I’ve not used tofu as an ingredient before – mainly because it isn’t exactly a mainstream supermarket staple here, but I did find it recently and thought it might be worth experimenting with, especially for fasting-day meals. Tofu seems to vary a lot in calories – the brand I bought (Liberté) was 170 calories for a quarter of the pack, whereas others seem to be lighter, so do check the packaging. Tofu needs robust flavours, so I made another curry with it. With rice, this comes out on the high side for a fasting day, but you could easily use less tofu or less rice to bring the calories down.

Tofu, Pepper and Kale Curry

Tofu, pepper and kale curry (serves 4)

Ingredient Calories per serving
1 cup brown basmati rice 169
1 tbsp butter or oil 25
1 onion, sliced 11
3 cloves garlic, finely chopped 3
1 tsp cumin seeds 2
1 tsp fenugreek seeds 3
1 tsp coriander seeds 0
1 tsp mustard seeds 4
1 whole cayenne pepper, sliced 2
2 de-seeded red bell peppers, sliced 17
450g firm tofu, diced 170
400g tomaotes, blended to a purée 18
160g kale, chopped 21

Total calories per serving: 445

Method: Cook the rice in two cups of water for about 20 minutes.
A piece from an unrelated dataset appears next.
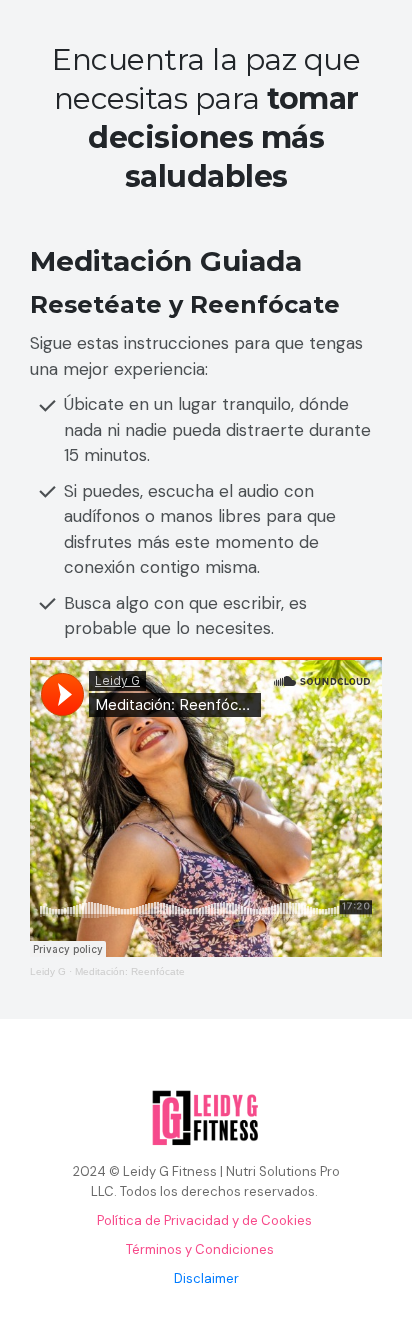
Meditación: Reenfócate (130, 971)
In another pan, heat the butter or oil over a medium heat, then add the onions and cook for 5-10 minutes. Meanwhile, toast the whole spices over a medium heat and then grind them up (fairly coarsely is fine). Add the garlic to the onion, then stir in all the spices and the red peppers and tofu. Stir in the tomatoes and simmer for 5 minutes. Add the kale and cook for a further five minutes and then serve.